I have to admit that I prefer weeding, at least when it is as easy as this, to the fiddly business of sowing and planting out crops. No decisions to be made, a fairly mindless activity. It’s the first time I’ve used my little hand-held onion hoe for the job that gives it its name; weeding the narrow spaces between the rows of onions.
After that half hour in the garden I took time out to bake a farmhouse loaf, again not strictly necessary – we could easily have picked up a loaf on the way home – but it’s such a pleasure to do. Being pressed for time after everything else we’d fitted in today I went for a recipe which doesn’t require knocking back and a second rising, saving 30 or 40 minutes.
This recipe includes a couple of spoonfuls of honey which gives the yeast a bit of a boost, helping speed things up. The hint of honey works well with the country grain and rye, which I add to the basic mix of white and wholemeal flour.

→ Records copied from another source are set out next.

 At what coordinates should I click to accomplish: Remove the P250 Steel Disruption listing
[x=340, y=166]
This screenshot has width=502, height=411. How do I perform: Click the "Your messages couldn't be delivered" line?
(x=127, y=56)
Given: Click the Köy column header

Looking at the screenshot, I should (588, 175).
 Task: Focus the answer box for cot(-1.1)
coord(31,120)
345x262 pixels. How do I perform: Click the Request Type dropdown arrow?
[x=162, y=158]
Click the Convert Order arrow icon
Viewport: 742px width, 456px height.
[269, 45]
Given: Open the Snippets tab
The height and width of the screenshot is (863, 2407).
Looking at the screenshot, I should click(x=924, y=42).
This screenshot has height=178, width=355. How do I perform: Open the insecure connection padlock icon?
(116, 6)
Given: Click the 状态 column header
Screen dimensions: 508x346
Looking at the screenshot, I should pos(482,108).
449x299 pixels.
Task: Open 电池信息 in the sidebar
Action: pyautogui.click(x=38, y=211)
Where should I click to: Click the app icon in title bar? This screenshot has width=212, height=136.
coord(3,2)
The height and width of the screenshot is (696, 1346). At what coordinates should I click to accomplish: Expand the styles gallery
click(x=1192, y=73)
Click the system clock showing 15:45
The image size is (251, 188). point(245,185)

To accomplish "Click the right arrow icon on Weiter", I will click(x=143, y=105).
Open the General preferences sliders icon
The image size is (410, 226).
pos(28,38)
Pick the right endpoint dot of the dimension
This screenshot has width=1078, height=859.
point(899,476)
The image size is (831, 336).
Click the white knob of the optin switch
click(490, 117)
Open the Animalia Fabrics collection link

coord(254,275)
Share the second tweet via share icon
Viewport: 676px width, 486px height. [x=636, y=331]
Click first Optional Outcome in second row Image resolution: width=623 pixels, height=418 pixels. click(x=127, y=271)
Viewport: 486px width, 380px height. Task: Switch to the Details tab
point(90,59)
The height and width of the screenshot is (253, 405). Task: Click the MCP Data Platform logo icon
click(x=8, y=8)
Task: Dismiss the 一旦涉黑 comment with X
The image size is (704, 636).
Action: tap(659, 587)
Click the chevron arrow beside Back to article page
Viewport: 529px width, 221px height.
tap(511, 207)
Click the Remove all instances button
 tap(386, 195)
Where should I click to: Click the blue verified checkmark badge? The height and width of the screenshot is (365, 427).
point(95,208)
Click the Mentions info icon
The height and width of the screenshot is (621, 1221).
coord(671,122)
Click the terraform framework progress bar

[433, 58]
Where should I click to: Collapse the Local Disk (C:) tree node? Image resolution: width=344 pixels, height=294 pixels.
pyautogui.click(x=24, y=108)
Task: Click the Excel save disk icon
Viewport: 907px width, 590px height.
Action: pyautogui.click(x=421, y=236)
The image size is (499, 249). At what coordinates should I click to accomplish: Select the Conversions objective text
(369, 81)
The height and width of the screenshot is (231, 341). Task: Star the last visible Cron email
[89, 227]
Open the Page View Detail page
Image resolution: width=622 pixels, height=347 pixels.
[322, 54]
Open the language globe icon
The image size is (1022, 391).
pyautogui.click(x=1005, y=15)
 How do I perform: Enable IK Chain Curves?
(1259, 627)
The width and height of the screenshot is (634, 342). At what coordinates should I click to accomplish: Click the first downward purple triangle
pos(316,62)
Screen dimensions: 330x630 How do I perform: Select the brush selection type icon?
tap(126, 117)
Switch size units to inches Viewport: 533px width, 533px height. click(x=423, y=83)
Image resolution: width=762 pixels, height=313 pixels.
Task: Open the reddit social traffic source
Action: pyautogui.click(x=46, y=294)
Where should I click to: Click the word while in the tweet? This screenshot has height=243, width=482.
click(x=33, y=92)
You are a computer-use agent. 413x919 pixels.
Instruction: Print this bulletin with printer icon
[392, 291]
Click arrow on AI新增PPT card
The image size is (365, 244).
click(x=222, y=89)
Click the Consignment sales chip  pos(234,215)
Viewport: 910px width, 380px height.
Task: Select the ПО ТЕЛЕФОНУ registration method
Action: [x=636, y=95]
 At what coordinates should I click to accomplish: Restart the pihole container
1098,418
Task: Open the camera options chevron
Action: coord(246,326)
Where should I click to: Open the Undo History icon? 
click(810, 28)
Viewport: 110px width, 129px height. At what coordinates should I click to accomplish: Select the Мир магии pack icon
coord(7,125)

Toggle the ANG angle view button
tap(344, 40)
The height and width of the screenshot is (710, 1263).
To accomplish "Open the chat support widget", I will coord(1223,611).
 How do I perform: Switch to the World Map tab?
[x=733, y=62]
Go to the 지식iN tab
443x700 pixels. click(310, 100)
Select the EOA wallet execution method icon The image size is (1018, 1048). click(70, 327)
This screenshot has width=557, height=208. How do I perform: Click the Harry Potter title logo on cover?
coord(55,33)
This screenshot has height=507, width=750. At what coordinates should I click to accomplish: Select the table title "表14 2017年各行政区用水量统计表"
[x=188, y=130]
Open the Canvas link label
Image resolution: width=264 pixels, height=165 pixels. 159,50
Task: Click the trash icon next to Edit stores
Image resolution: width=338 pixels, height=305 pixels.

AT LAST the frogs are back, well two of them, but when I spot them this afternoon they’re actually making their way out of the pond. It’s warmer today but it’s likely that it’s going to turn cold again so perhaps it is as well that no spawn has appeared as it could still at this late stage run the risk of getting frosted.
Two pied wagtails flitted about on the terra cotta tiles of the house roof opposite in this morning’s sun, which must have been enticing overwintering insects to emerge from the nooks and crannies. The wagtails briefly mate, or attempt to mate.
Today’s loaf is my attempt at at Paul Hollywood’s ale and rye bread. It proves quite a workout as the dough, to which you add a couple of teaspoons of black treacle, proved to be stubbornly sticky. Perhaps the froth on pale ale caused me to underestimate how much liquid I was adding.
But it’s got lots of character and flavour and it looks more or less like the one in the book.
THE PROOF will be in the tasting but this bloomer is the best-looking loaf that I’ve baked so far. It gets its name because it ‘blooms’ in the oven and I admit that I was concerned that it looked a bit flat and floppy when it went in. You start it off at quite a high temperature, 220°C, so the steam must give it an extra rise.
We couldn’t resist the new Paul Hollywood Bread book and we’ve already tried the pitta bread and his twisted wholemeal cob (which isn’t in the book). I think that I’m now ready to move onto the malt loaf and the rye, ale and oat bread.
When we cut into it, it had a good crust and even texture. Nothing wrong with the taste but I prefer the nuttiness of wholemeal and multigrain loaves but it does make nice toast. I cut down the suggested salt by two thirds so I’ve got to accept that I’m going to lose a bit of taste there for the sake of being marginally more healthy.